• [About this task]: Check every line of the entries below for the word "Save". Then give the number of lines that have it, with nothing added.

--- Supplied material Enclosed Below ---

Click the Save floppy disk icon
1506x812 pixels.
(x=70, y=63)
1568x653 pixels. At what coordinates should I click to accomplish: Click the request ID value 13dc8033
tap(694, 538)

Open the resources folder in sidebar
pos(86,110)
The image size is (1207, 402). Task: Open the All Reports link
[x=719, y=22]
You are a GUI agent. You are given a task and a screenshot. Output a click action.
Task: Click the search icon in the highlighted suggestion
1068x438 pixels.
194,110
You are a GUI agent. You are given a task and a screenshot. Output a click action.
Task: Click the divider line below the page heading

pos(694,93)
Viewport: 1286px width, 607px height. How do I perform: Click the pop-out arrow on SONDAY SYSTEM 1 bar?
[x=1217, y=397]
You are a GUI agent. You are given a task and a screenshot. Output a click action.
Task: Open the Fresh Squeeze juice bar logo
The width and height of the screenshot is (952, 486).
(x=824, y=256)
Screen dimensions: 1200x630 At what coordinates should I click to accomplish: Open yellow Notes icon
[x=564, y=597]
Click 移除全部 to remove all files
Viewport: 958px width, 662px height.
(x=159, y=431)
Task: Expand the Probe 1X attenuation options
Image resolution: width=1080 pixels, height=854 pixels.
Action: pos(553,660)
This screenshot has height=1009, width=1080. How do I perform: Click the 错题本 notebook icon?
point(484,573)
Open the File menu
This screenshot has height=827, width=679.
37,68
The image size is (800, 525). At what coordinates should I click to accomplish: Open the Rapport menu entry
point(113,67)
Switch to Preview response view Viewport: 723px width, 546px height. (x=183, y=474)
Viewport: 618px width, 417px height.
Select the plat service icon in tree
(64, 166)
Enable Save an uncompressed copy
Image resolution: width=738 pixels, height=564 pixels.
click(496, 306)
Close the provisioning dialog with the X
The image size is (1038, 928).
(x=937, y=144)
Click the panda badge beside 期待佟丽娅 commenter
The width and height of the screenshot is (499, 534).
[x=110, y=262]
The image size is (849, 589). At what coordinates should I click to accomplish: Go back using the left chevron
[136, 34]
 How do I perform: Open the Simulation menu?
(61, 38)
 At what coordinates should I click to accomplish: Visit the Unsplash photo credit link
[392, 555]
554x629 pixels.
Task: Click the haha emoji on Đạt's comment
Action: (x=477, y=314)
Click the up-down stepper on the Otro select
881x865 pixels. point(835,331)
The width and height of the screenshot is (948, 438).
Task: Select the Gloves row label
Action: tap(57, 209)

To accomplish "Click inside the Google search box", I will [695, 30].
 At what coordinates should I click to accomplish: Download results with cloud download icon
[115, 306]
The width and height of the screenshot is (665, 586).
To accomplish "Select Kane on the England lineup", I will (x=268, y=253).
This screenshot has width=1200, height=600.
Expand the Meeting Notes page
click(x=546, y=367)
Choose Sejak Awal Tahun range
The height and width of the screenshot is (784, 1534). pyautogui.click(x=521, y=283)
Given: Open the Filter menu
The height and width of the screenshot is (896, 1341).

--- End of Enclosed Supplied material ---

• [Output of the exercise]: 2